Don’t give up on pulse drilling
3rd April 2018
As we move into April there will be many who are now significantly behind in their spring sowing campaign, the prolonged cold having been succeeded by continuing wet soil conditions,
As we move into April there will be many who are now significantly behind in their spring sowing campaign, the prolonged cold having been succeeded by continuing wet soil conditions, comments Roger Vickers, Chief Executive of PGRO.
“With limited opportunities for good soil and sowing conditions, the rush is on to make the most of April for spring bean and pea sowings. While sowings of beans beyond the latter half of April may start to impact yield potential, the good news is that
the chances of bruchid beetle damage are also reduced, increasing the opportunity for reaching human consumption export premiums.
“The prospect of later April sowing might tempt some growers to consider switching out of a pulse crop this spring, but it is still too early to see that step as an option. That said, the trade has long been forecasting a bean area fall of around 10% this spring and for peas to fall by up to 25%.
“As European export quality beans have dried up, Australian beans have increased in value, rising approximately $30/tonne. Along with rising alternative protein market, values this has seen a rise of approximately £4/t in feed bean prices over the month.

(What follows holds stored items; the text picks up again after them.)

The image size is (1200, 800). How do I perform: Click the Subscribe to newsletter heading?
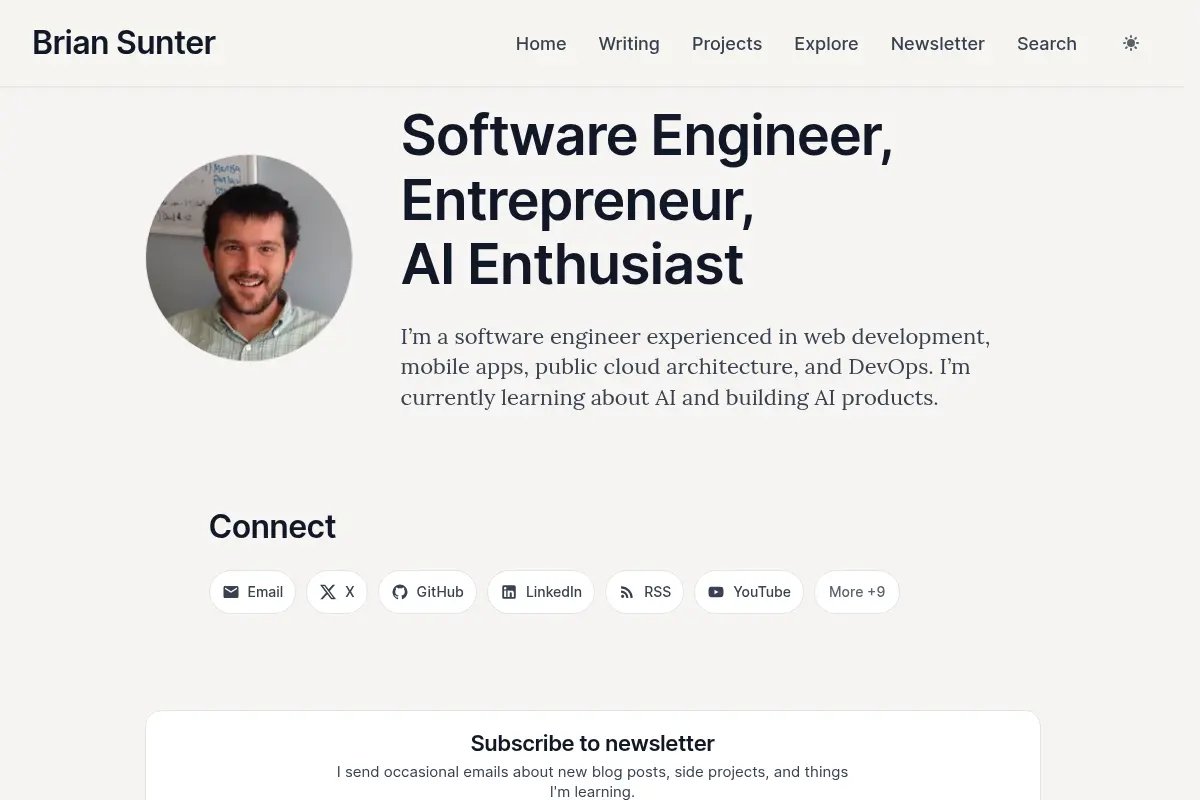click(593, 743)
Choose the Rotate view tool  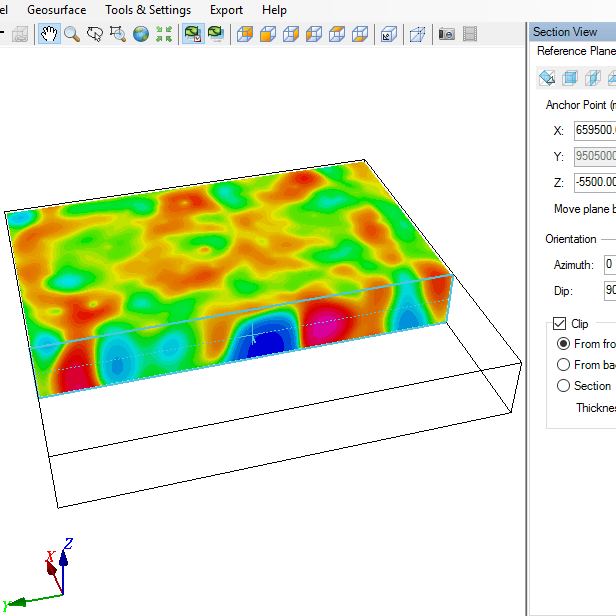point(95,34)
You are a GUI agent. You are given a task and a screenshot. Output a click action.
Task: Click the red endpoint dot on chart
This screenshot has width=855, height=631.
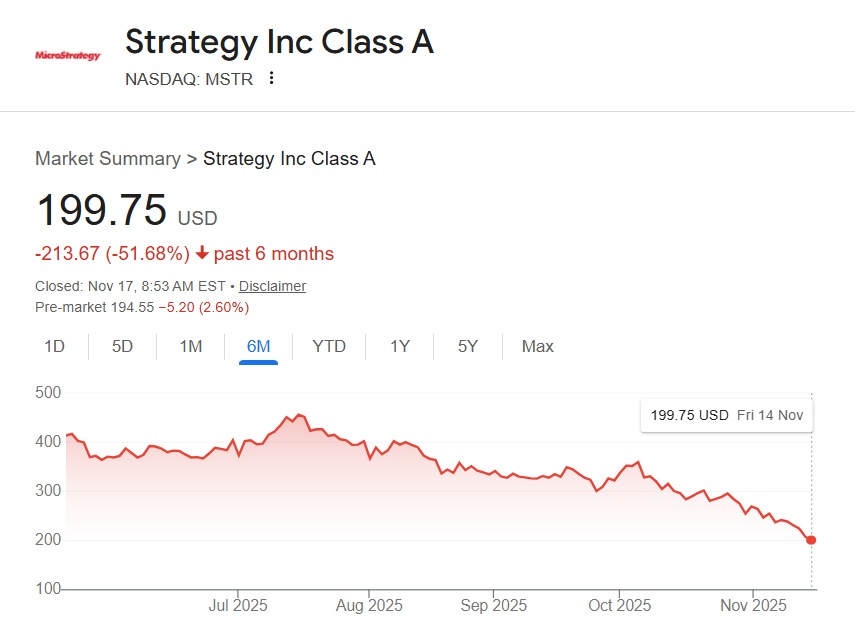(811, 540)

“The outlook for new crop pulses is considered to be good. Beans are being well supported by the feed users and the human consumption market will be hungry for the new crop. New crop peas of good quality and colour retention will once again be in strong demand as there is no carry over from 2017 harvest. Quality is always the key for export premiums.
“The French bean area stabilised at around 82,000ha in 2017 with peas around 142,000ha. Interestingly, chickpea and lentil production rose significantly to 33,300ha (double) and 19,500ha (up 67%) respectively with French producers enjoying a coupled aid for protein crops of Euros 111.50/ha.”